If we all had a chorus like Johnson’s… and a moneyed moment with Rishi Sunak…

WE’LL get to Rishi Sunak in a moneyed moment. First a parting observation on the one who went before the one who just went.

As the serial liar was dashing back from another summer holiday, blustering about driving the car he’d crashed only weeks earlier, a thought occurred.

Whenever Boris Johnson cocks something up, however often he ruins everything with his chaos and slapdashery, his backing singers will sing a chorus about how brilliant he is/was/ever always will be.

The usual suspect newspapers raise a hymn to whatever worm of duplicity just wriggled out of his mouth – and, well, yes, we know all that.

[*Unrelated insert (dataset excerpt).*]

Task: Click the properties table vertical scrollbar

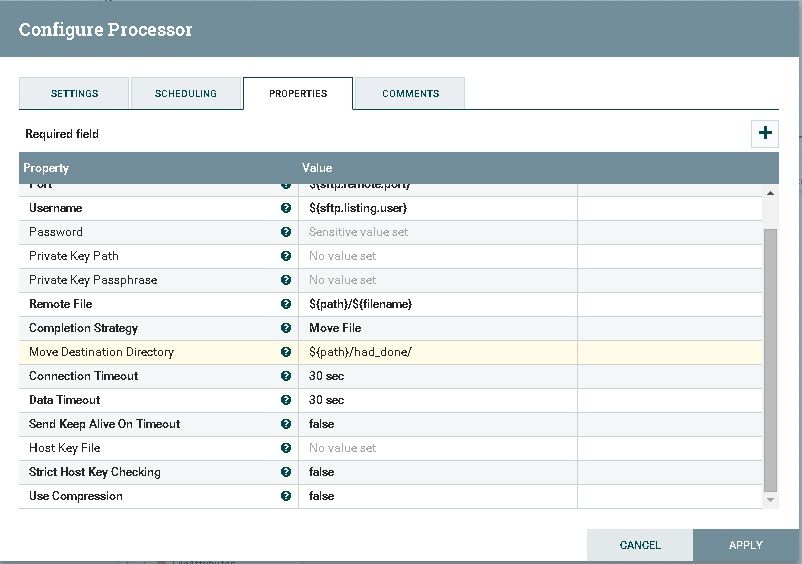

But the thought was this: just imagine if we all had such a chorus behind us. How propelled to glory we would be, every mistake shone to brilliance.

I shall try this on myself (facts to hand, no need for research).

In the past few years, I have been overwhelmed by all those people telling me that I am a leading light of my journalistic generation, a startlingly good columnist, interviewer, editor, blogger, novelist – ah, yes, don’t forget those books. This is a very good chance that I will win the Booker prize one day. Anything I turn my chewed biro to sparkles with wit and insight.

Sadly, during that last paragraph I have come to the conclusion this is all bollocks (any resemblance here to Johnson’s Trumpian withdrawal statement is coincidental).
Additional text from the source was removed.